▸ Excerpted passage:
● ● ● ● ●

The first batch of the Brightroom Library is live as of this morning. Five lessons in Number Properties — divisibility, factors and primes, parity, remainders, and the strategy playbook that ties them together. The modular-arithmetic floor that every later topic in Quant rests on. Each lesson is roughly twenty slides. Each slide does one of three things: ask the candidate to predict, reveal a widget that shows why the prediction did or did not hold, or synthesise what the last five slides built.

That grammar — predict, reveal, synthesise — is the interface and the pedagogical contract. The Library does not have videos. It does not have walls of text. It does not have a "watch the lecture, then take the quiz" mode. A candidate finishes a Library lesson having made a small bet on every page and seen it played out.

What's in v0

Five lessons, in order:

NP-1 — Divisibility, the cleanest split. The modular-arithmetic basis behind every "divisible by N" shortcut on the test. The Library teaches the rules as one rule, parameterised by 10 mod d, instead of as a list of party tricks. NP-2 — Factors and primes, the atoms of integers. Prime factorisation as a unique-decomposition identity and the count-of-factors formula derived rather than asserted. NP-3 — Even, odd, and the parity trap. Closure properties walked the way they actually appear on Data Sufficiency. NP-4 — Remainders and cycles. Modular arithmetic as a tool, not a topic; remainders treated as cycles the candidate can predict. NP-5 — The number-properties playbook. A capstone that ties the four prior lessons into a sequence of moves the candidate can run on any number-properties item at test pacing.

How a lesson actually runs

Three moves repeat across roughly twenty slides per lesson.

Predict. A slide asks a question with choices, and the candidate must commit before the reveal arrives. The commit is not a guess against a timer; it is the requirement that the candidate has a position before the rule is shown. People learn from prediction error, not from passive exposure. The whole Library is built on that one finding.

Reveal. The slide that follows uses an interactive widget — sometimes a dot grid, sometimes a sliding numeral, sometimes a small table the candidate manipulates — to play out why the prediction was right or wrong. The widget does the explanation; the text carries only what the widget cannot.

● ● ● ● ●

▸ Recorded information:
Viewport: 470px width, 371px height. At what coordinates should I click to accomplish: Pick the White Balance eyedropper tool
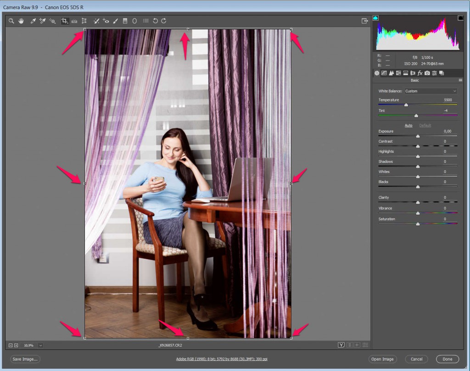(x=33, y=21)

● ● ● ● ●

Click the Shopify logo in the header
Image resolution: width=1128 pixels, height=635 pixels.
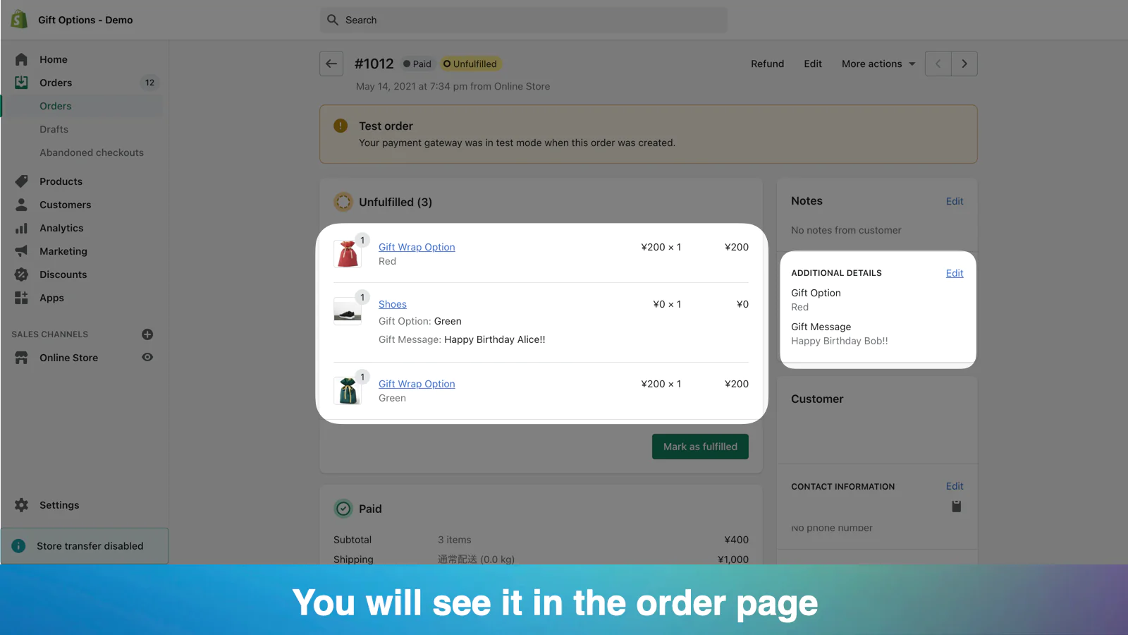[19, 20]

● ● ● ● ●

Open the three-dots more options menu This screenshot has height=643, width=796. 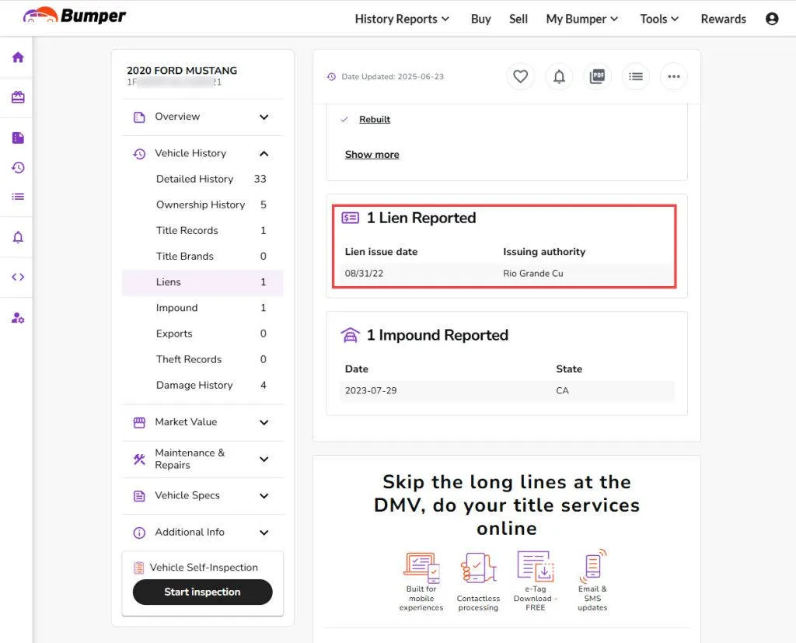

● ● ● ● ●

▸ Work to complete:
• 1. Answer these questions from the Brightroom Library announcement, marking each answer with its letter:
(a) Roughly how many slides does each lesson have?
(b) Which lesson covers remainders and cycles?
(c) According to the announcement, what do people learn from?
• 2. List the title of every lesson the Brightroom Library announcement describes, each with its code.

▸ Your written answers:
• 1.
(a) Roughly twenty.
(b) NP-4.
(c) Prediction error, not passive exposure.

• 2.
NP-1: Divisibility, the cleanest split
NP-2: Factors and primes, the atoms of integers
NP-3: Even, odd, and the parity trap
NP-4: Remainders and cycles
NP-5: The number-properties playbook